Revenons à l’aspect technique du match lui-même. La bande à Fernand Coulibaly et le gardien de but Ousmane Farota (meilleur gardien du tournoi) en ont surpris plus d’un y compris les maliens. Dès la 25eme minute, la star de l’équipe malienne avec ses dreadlocks Fernand Coulibaly ouvrit le score sous le regard médusé du sélectionneur tunisien et du peuple tunisien. Il fallait le vivre pour comprendre l’état d’esprit qui était celui de chaque malien à cet instant. Si le temps pouvait se figer en ce moment, tous les problèmes maliens auraient trouvé une solution dans cette action de but construite dans les règles de l’art.  Comme si cela ne suffisait pas, les hommes ragaillardis de feu Mamadou Keita alias Capi doublèrent le score sur un coup franc  digne de David Beckham ou de Roberto Carlos. Ce coup magistral était l’œuvre de Modibo Sidibé défenseur de son état. Le Mali finira par contrôler le reste du match à son avantage jusqu’à la 90eme minute. Une victoire sur l’équipe du sélectionneur condescendant venait d’être offerte par les aigles au peuple du Mali en liesse dans toutes les villes et villages du pays. Sur les dernières décennies, les maliens ont rarement été unanimes sur un évènement pareil.

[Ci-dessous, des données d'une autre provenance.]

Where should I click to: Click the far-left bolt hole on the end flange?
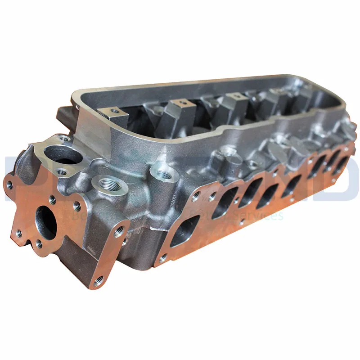point(9,184)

Cette histoire vous est racontée pour tisser un parallèle avec la victoire du jour et la qualification des aigles à la CAN2015, vingt ans après celle de 1994. Ce n’est ni le même lieu, ni les mêmes acteurs mais le peuple attaqué lui n’a pas changé et les attaques dans le but de dénigrer sont identiques. Le bourreau cette fois ci est une partie des supporters et internautes algériens dont l’équipe nationale affrontait le Mali lors du dernier match de poule qualificatif pour la CAN qui se déroulait à Bamako. Les échanges n’ont pas volé très haut. Les mots choisis non plus. On pouvait lire sur les réseaux sociaux des insinuations au virus de la fièvre Ebola qui serait l’avenir des maliens et le SIDA leur passé. Les medias officiels et les internautes se sont donné en spectacle honteux et raciste envers les supporters et l’équipe malienne. Il faut exclure tout amalgame, seule une partie des algériens est coupable de ce comportement dénué de sens.

Tout comme en 1994, les aigles, ailes dans l’eau et becs cloués ont réussi à déployer encore plus ces ailes pour laver l’affront fait au peuple malien. Ce fut si beau que c’est suffisant à faire taire le plus coriace des idiots. Le Mali pour se qualifier pour la CAN2015 vient de battre l’Algérie sur le même score de 2 à 0 comme en 1994. Seydou Keita va donc guider sa bande pour participer à sa 5ieme CAN d’affilée.

La morale de l’histoire pourrait ressembler à une bande de gamins doués qui se mettent en difficulté jusqu’à ce que quelqu’un décide de leur lancer un défi. L’histoire vient une fois de plus de prouver que dès que l’équipe du Mali est dos au mur sans possibilité de faire l’autruche, ils font l’aigle c’est-à-dire volent haut, très haut, le plus haut.